A coworker asked me if I could take a look at her home-entertainment DVD player since I am in the IT/TechSupport/VoodooBlackMagic/if-it-plugs-into-the-wall-then-obviously-we-support-it department at work. (At the office, I have seriously been asked if I can "try to fix" a water fliter system in our company kitchen as well as countless fax machines and one industrial-sized paper shredder, among other things...but I digress). Anyway, I simply saw it as another opportunity to pull something apart and see what makde it tick. The best part of that is 1)the thing was already broken. so I couldn't be held responsible if it remained broken after my surgery and 2)it wasn't even my thing in the first place! So I wasn't out any $$ if it stayed dead. That's a win-win situation if ever there was one.

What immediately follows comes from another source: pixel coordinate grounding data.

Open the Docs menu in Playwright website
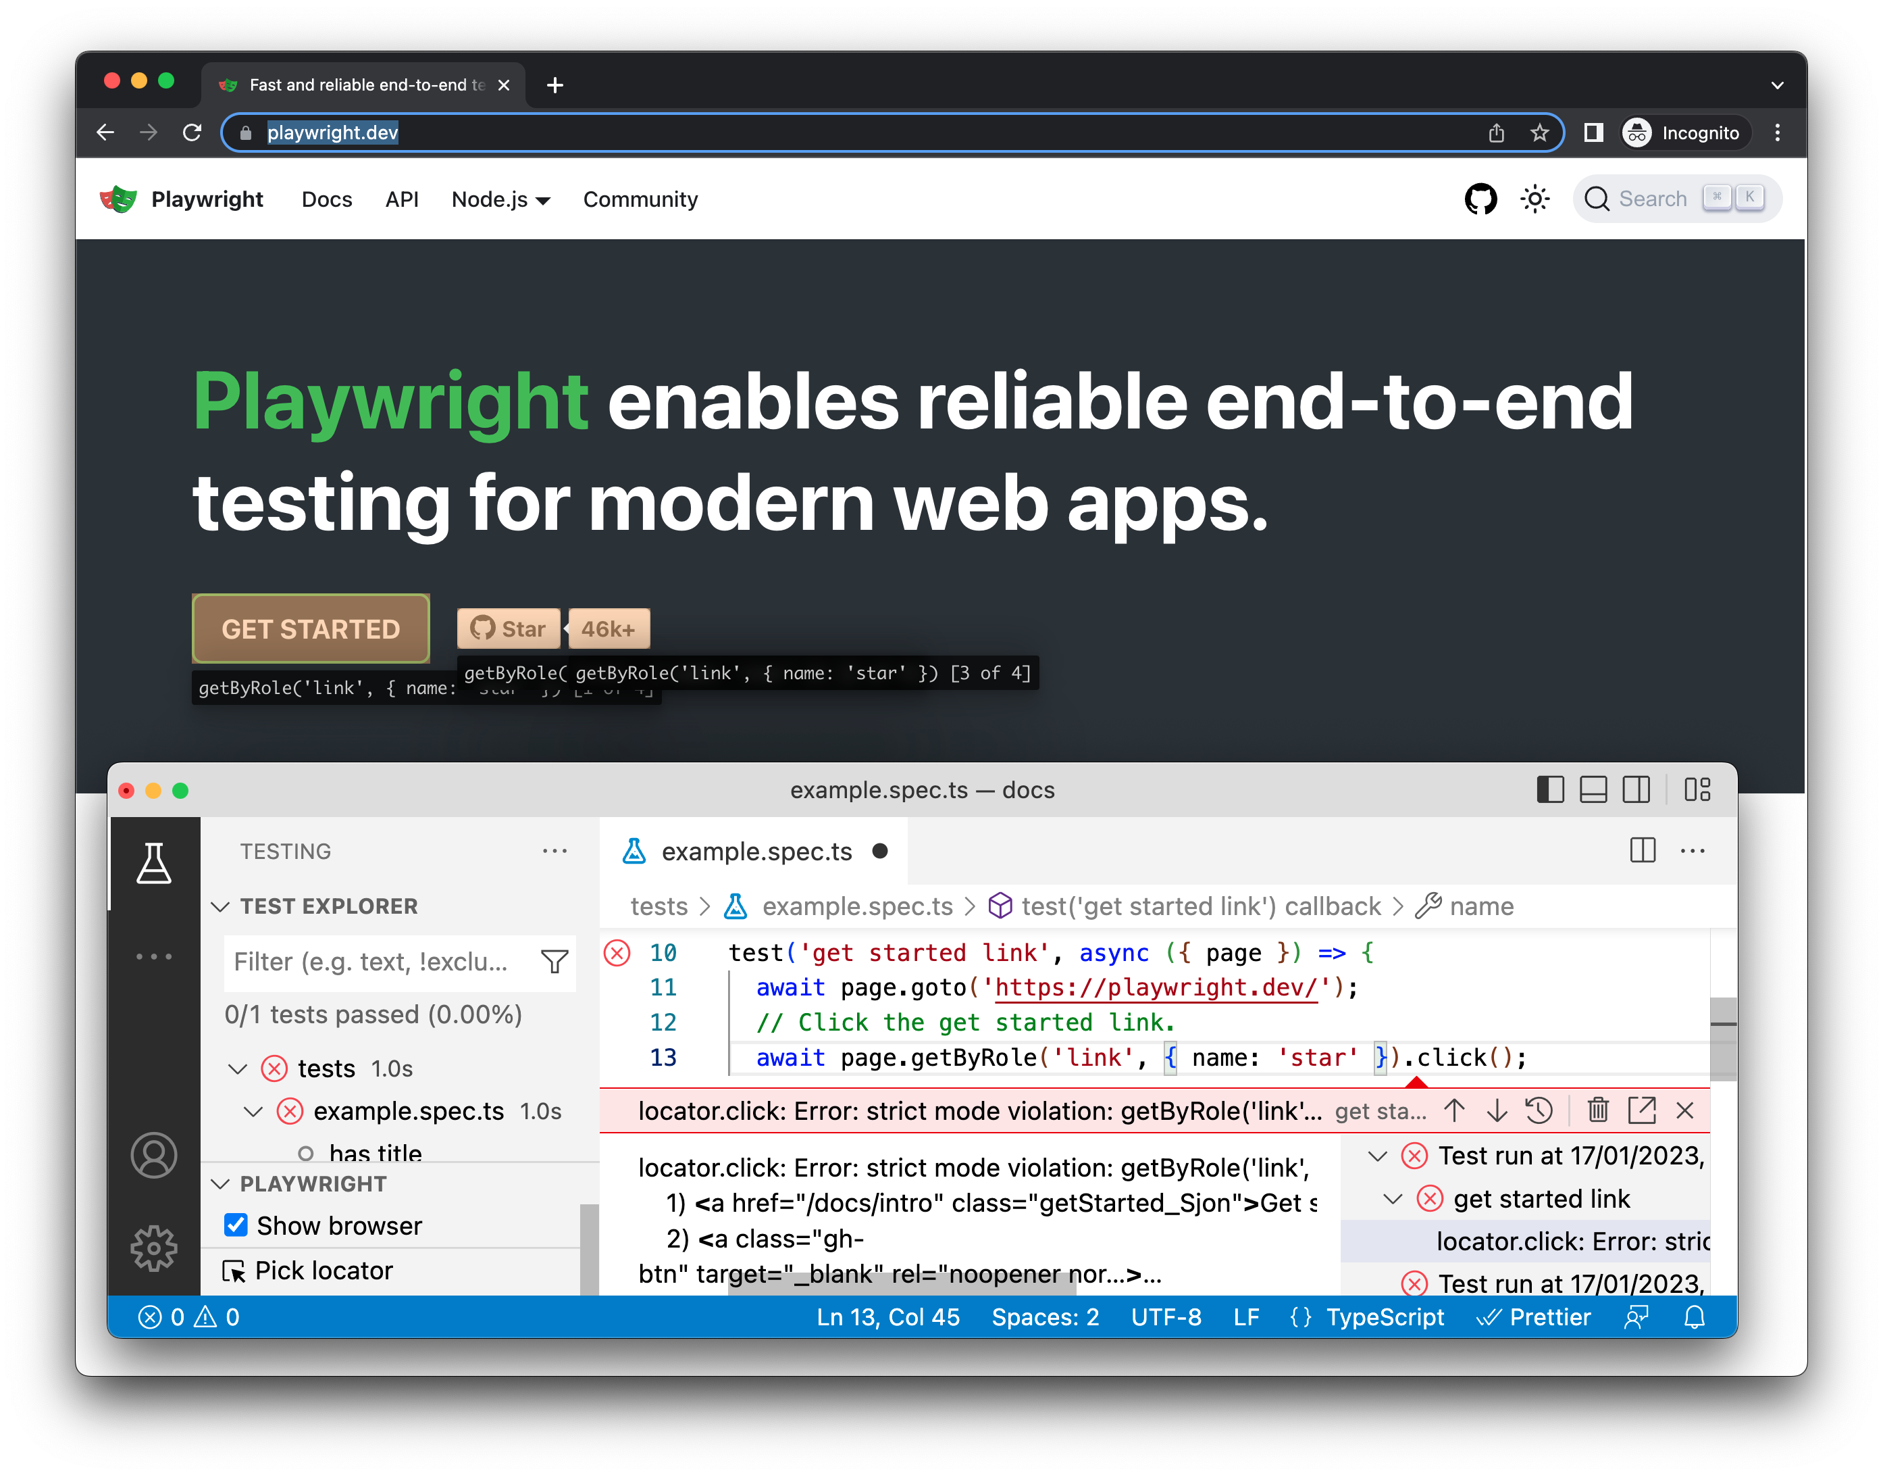Viewport: 1883px width, 1476px height. tap(326, 197)
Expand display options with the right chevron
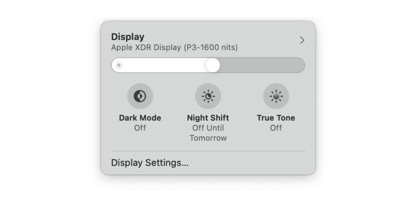 pyautogui.click(x=302, y=40)
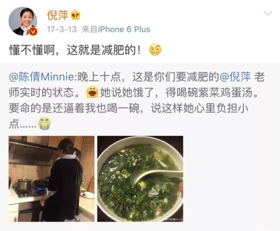Tap the crown membership icon beside 倪萍
Image resolution: width=280 pixels, height=231 pixels.
coord(76,15)
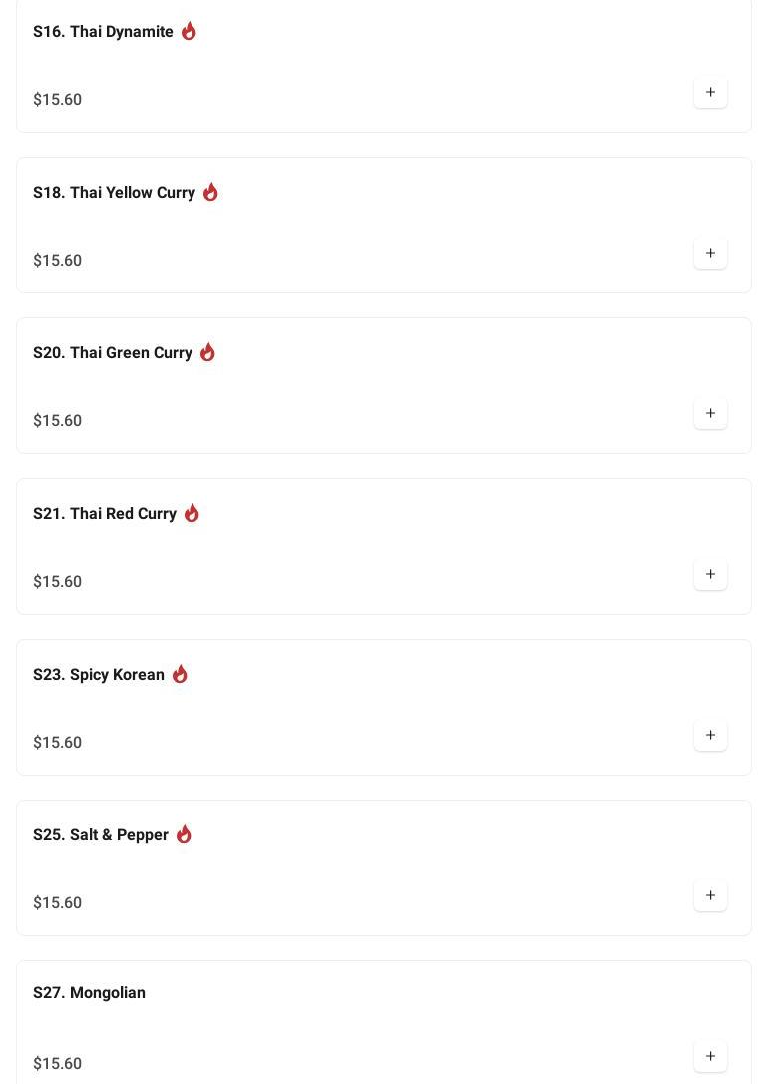This screenshot has height=1084, width=768.
Task: Click plus button for Thai Yellow Curry
Action: [710, 253]
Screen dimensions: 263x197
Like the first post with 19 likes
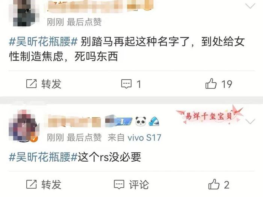click(x=211, y=83)
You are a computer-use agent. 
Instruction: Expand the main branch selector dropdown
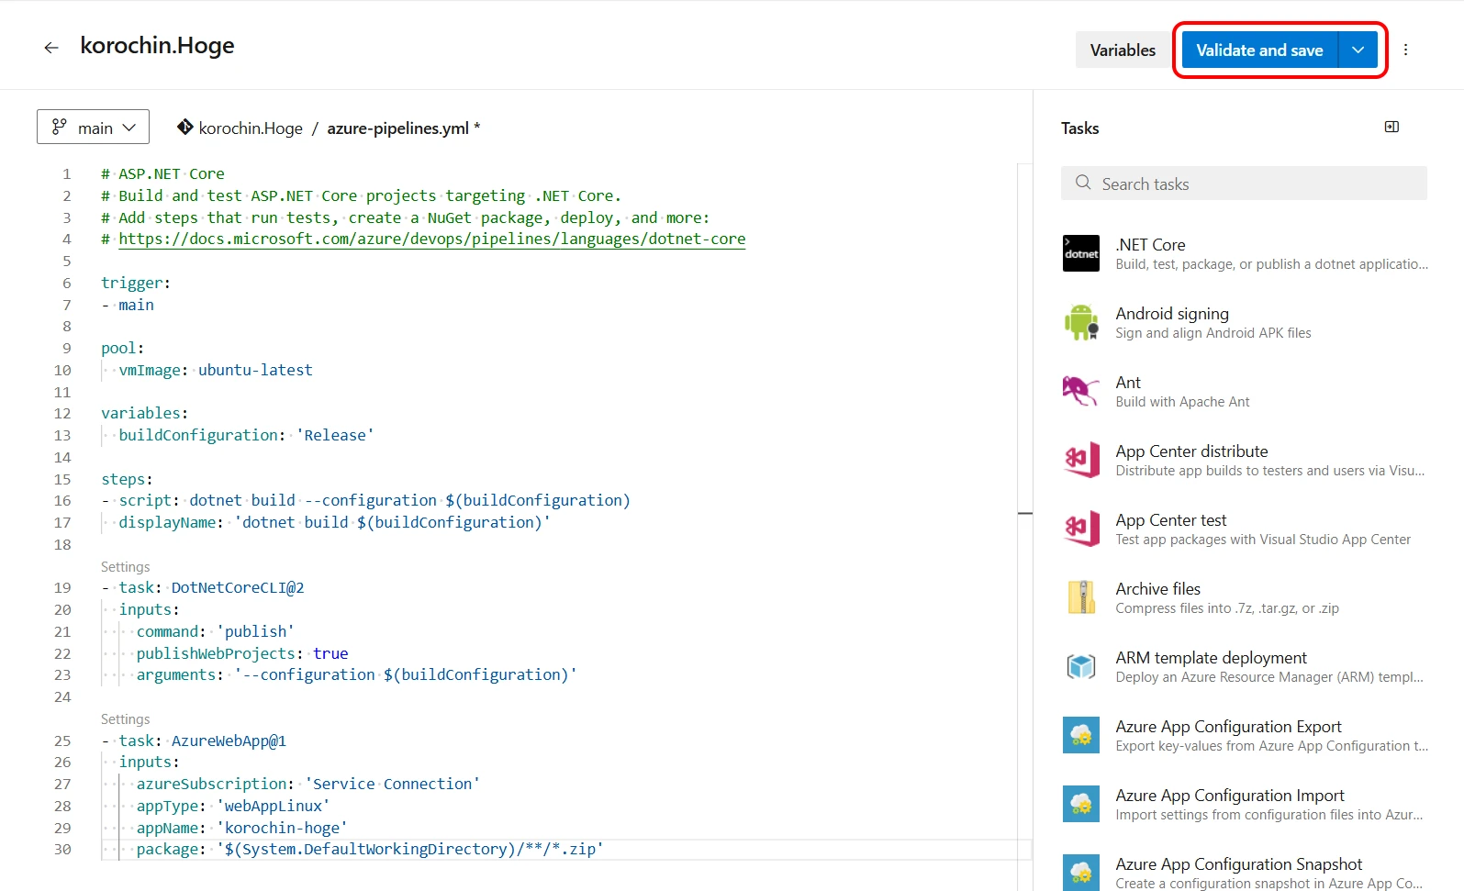[x=93, y=128]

So, she brought the errant DVD player into the office in a messanger-style bag that just reeked of smoke. I mean, I smelled it as soon as she walked in the room with it. I put it (the bag, not the coworker) on my lap for 10 seconds to take the player out, and I still smell that ashtray smell even after giving the bag and player back to her. Yuck. Upon opening the player up I was hit with another wave of ashtray smell. Who knew electronics could absorb smells like that? Certainly not me.
So let this be a lesson to you kids. Smoking is fucking foul. Trust me.